··· Dataset excerpts

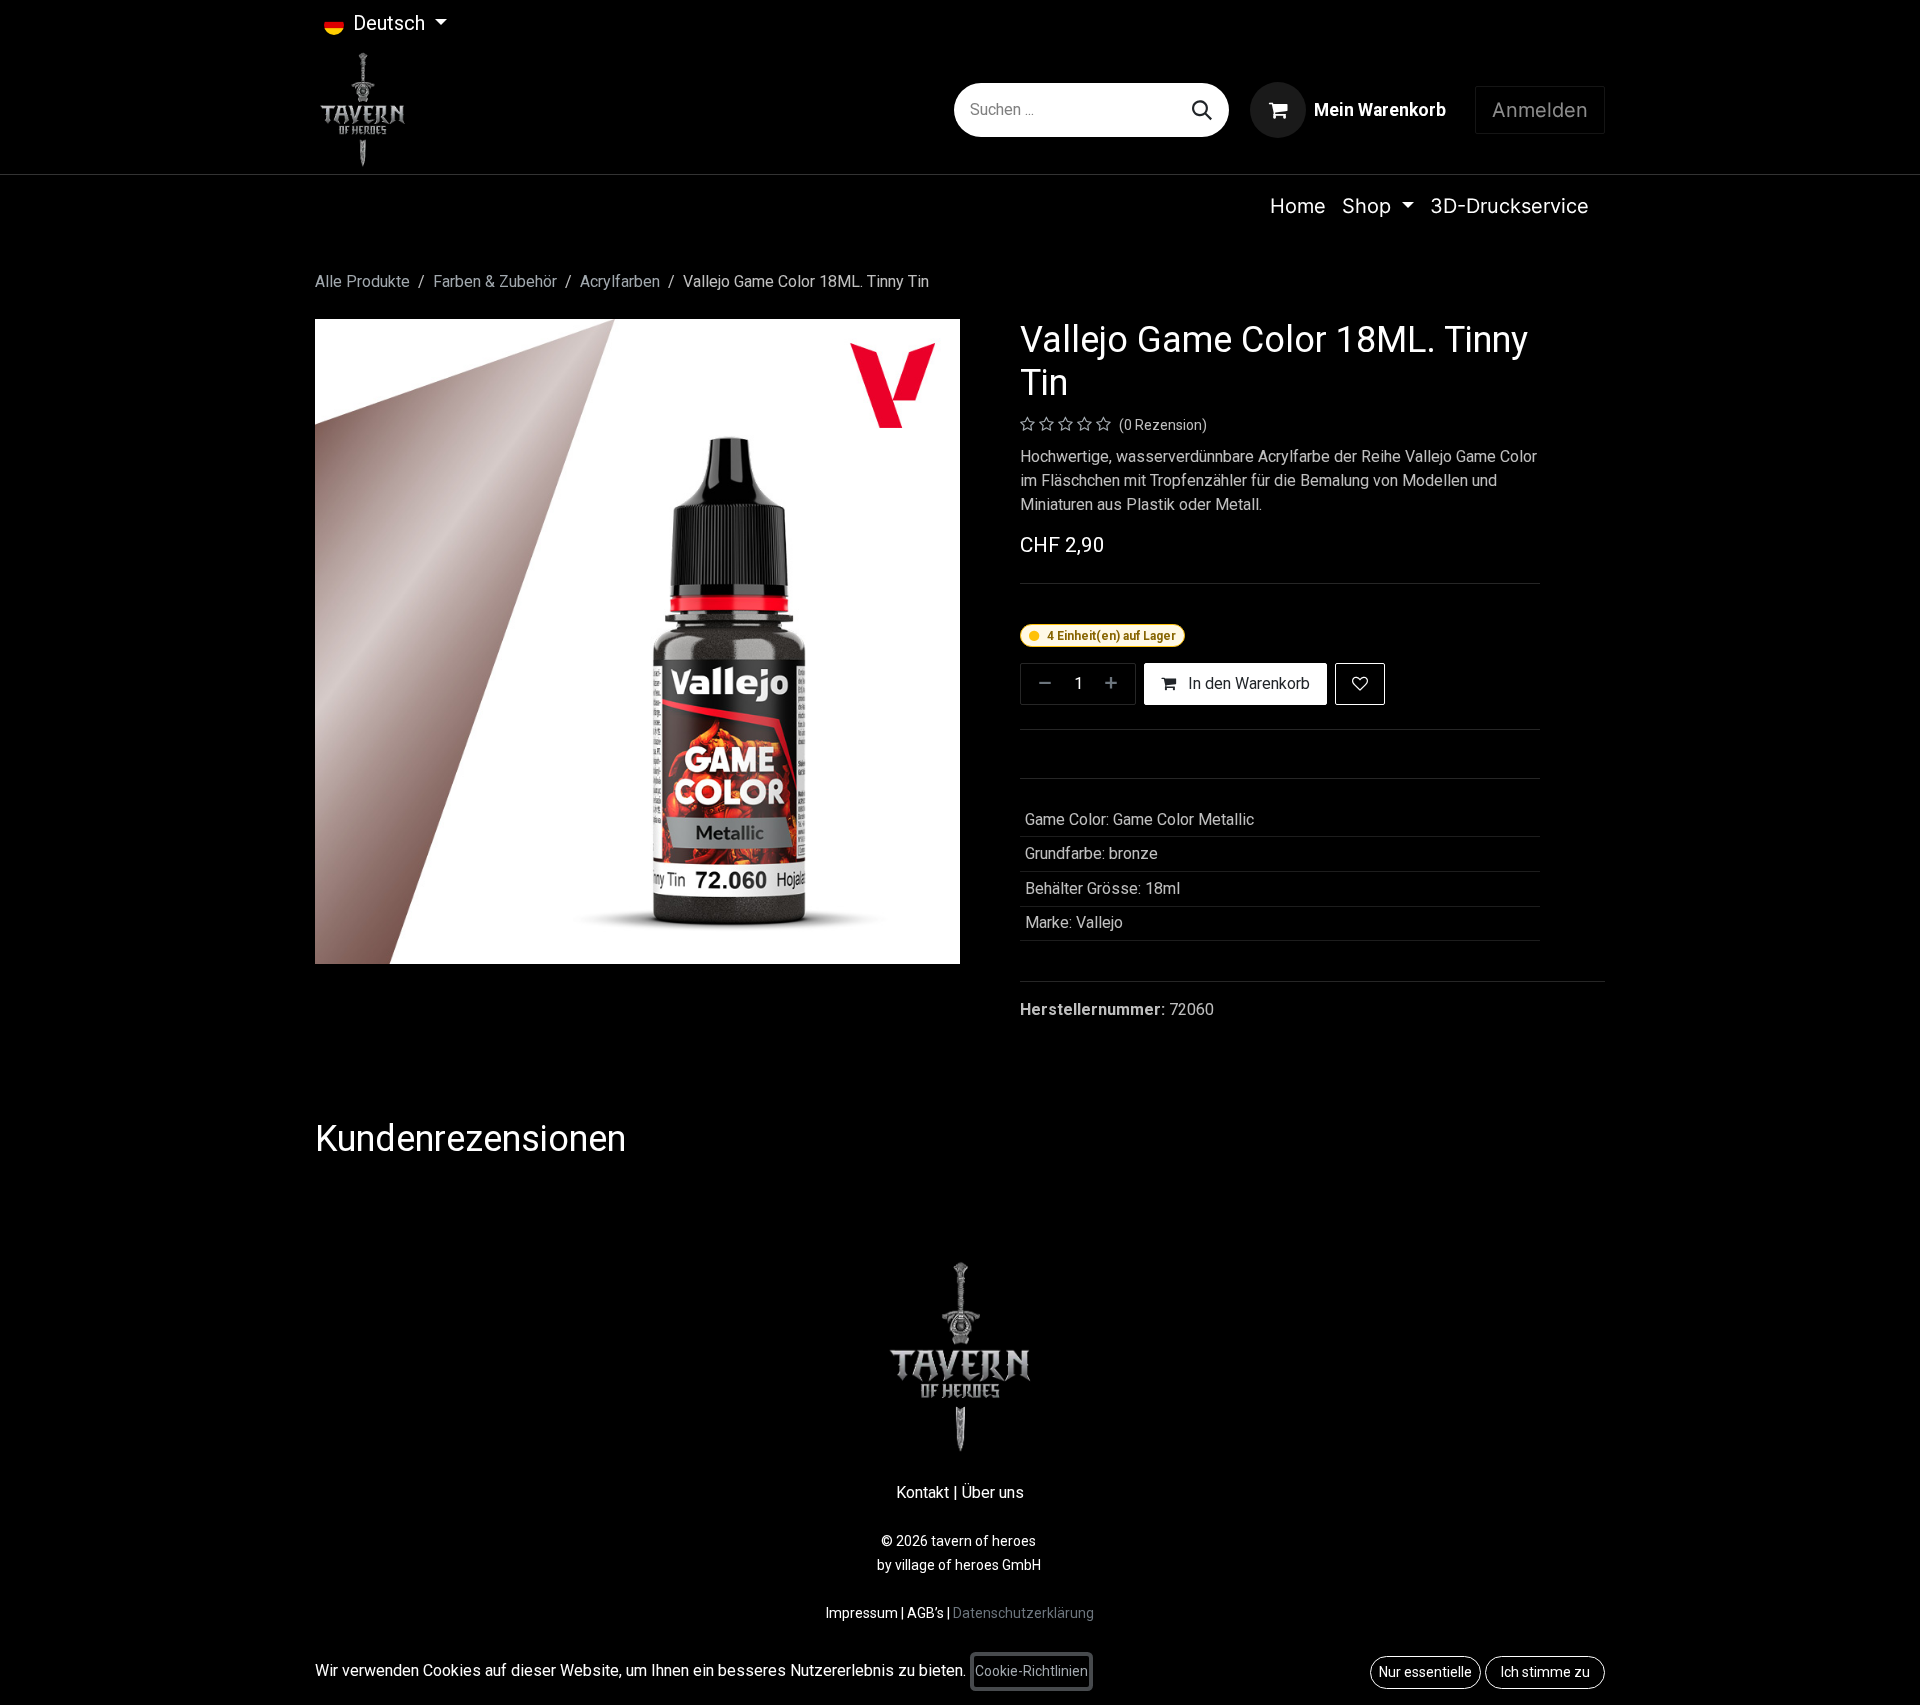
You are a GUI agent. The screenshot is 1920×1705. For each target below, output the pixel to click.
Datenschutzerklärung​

······
··· Dataset excerpts

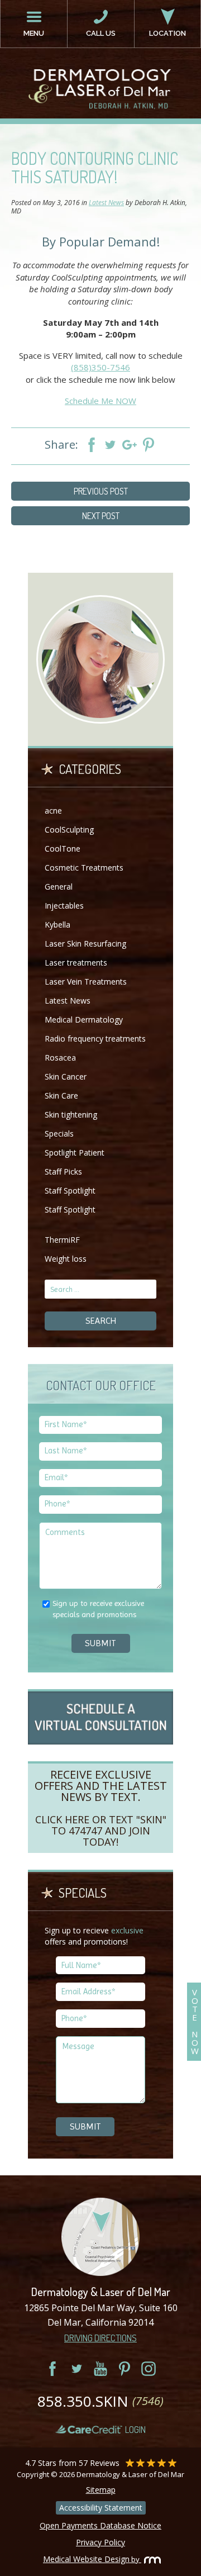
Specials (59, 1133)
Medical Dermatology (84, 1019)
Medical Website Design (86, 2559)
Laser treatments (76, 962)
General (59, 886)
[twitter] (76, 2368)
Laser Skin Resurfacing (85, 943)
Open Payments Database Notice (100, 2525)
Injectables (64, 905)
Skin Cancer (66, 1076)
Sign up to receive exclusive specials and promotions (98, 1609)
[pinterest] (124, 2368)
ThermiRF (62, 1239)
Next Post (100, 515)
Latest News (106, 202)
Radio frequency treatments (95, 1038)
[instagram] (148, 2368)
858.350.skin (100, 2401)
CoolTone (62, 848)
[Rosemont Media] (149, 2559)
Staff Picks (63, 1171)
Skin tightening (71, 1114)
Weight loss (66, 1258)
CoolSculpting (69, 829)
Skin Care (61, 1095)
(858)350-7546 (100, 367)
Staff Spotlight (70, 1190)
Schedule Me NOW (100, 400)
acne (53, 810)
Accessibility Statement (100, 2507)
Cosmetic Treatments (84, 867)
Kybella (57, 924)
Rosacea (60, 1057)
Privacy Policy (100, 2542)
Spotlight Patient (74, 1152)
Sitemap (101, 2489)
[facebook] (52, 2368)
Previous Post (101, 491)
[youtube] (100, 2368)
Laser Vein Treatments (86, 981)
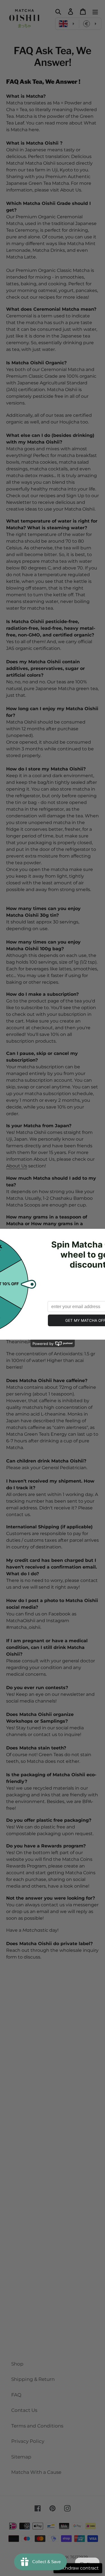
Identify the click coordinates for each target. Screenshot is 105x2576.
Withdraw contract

······
··· Dataset excerpts

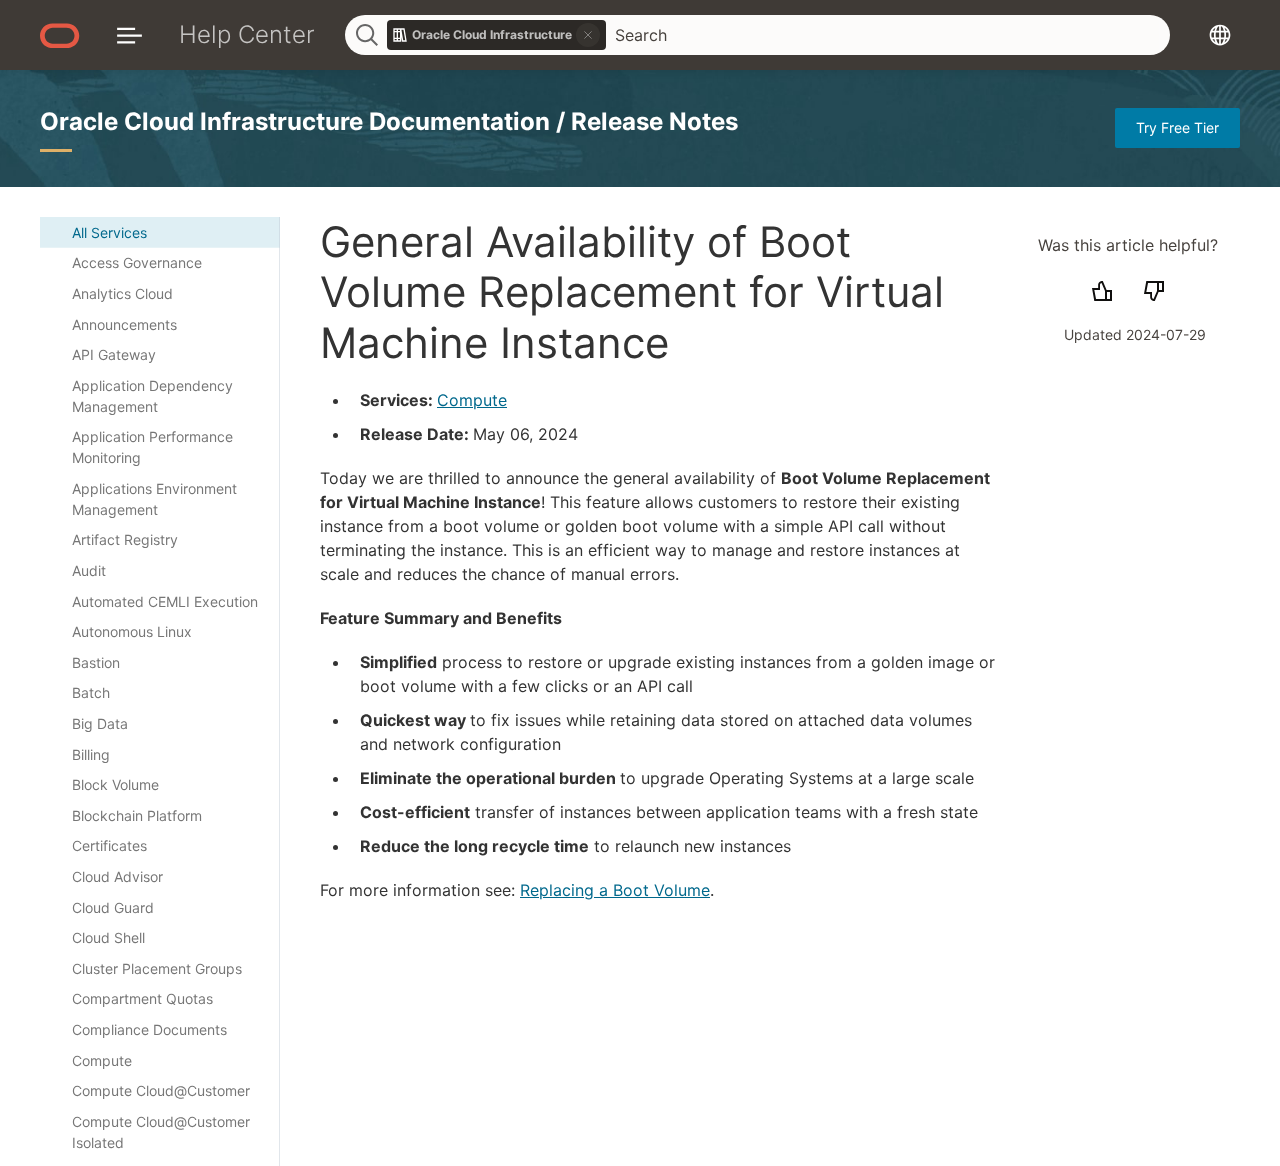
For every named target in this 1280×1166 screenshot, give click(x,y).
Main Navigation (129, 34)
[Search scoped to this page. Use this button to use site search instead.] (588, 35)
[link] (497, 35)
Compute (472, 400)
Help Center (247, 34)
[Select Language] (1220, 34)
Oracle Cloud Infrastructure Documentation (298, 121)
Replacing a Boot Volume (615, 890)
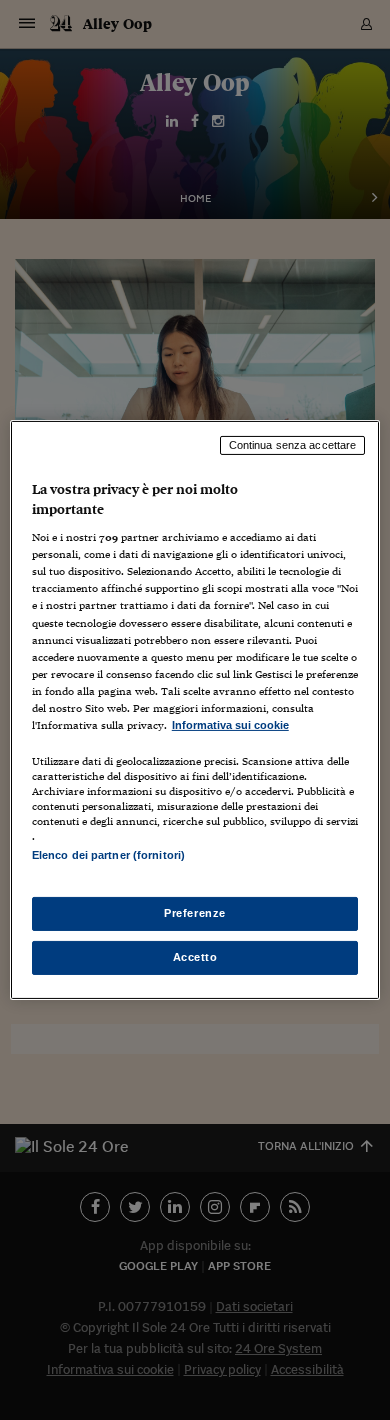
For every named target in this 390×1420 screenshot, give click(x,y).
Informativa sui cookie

······

*What the task asks*
What is needed is an exact copy of only the lines above from the one with "Rosacea (60, 1057)" to the one with "Withdraw contract", both kept, with every picture left out.

*Output*
Rosacea (60, 1057)
Privacy Policy (100, 2542)
Spotlight Patient (74, 1152)
Sitemap (101, 2489)
[facebook] (52, 2368)
Previous Post (101, 491)
[youtube] (100, 2368)
Laser Vein Treatments (86, 981)
Identify the click coordinates for each target. Screenshot is 105x2576.
Withdraw contract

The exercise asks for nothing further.